**How to complete this task**
Please filter the data below down to the lines holding the string "title".

══════════

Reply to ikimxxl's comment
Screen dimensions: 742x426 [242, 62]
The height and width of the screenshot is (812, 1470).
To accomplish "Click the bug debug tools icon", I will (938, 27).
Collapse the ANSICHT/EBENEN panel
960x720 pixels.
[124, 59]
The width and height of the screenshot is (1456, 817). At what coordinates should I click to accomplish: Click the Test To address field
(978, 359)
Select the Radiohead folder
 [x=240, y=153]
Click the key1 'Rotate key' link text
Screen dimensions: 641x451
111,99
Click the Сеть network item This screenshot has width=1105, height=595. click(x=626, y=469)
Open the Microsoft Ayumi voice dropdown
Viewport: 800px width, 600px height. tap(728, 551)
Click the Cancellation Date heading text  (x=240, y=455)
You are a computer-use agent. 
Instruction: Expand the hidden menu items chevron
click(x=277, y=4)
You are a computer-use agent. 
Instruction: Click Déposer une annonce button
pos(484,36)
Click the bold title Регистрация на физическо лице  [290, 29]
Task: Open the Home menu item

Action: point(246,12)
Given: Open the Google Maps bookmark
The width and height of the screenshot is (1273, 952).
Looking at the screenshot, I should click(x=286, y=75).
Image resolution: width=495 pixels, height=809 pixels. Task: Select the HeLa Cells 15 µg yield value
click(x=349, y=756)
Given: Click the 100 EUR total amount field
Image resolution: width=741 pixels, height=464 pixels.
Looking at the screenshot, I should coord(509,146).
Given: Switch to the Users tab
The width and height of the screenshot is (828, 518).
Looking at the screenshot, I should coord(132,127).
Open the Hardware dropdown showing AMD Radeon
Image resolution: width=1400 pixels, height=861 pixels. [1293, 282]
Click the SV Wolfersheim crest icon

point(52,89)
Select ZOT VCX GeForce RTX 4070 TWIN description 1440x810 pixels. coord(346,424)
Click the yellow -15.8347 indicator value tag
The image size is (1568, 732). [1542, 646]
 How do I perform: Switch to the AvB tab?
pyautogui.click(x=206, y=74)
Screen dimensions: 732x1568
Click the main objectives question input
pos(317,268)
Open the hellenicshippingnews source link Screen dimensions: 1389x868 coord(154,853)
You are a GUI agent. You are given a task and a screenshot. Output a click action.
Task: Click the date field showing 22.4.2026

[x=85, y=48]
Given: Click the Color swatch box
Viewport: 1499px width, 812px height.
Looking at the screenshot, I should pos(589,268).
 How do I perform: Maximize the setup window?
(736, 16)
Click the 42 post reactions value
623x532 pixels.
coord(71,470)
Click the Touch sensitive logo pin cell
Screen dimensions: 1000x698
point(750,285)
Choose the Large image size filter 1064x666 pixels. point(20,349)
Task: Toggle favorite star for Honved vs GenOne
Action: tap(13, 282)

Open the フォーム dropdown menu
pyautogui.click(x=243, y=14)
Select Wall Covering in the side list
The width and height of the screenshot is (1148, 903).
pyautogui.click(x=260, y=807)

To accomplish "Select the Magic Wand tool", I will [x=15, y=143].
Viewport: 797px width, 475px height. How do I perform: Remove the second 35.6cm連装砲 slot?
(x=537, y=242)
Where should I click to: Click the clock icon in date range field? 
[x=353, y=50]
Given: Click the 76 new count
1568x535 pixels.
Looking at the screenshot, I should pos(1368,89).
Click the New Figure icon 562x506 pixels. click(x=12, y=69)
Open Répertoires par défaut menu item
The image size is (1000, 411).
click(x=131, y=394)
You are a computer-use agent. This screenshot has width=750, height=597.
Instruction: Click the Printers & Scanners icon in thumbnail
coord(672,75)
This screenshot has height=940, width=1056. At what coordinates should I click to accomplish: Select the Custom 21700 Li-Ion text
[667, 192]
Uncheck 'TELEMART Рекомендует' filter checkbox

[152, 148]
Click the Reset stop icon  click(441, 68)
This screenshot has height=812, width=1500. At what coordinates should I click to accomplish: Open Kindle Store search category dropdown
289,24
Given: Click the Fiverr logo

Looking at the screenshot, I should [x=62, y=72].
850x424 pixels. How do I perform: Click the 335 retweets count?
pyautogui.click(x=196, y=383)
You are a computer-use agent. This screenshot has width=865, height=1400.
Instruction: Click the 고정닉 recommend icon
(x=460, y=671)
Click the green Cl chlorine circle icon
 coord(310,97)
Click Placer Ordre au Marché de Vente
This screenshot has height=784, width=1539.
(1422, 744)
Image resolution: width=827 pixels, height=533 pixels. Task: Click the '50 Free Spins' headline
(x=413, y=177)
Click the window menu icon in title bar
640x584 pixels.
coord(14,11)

══════════

**Exercise answer**
Click the bold title Регистрация на физическо лице  [290, 29]
Click the window menu icon in title bar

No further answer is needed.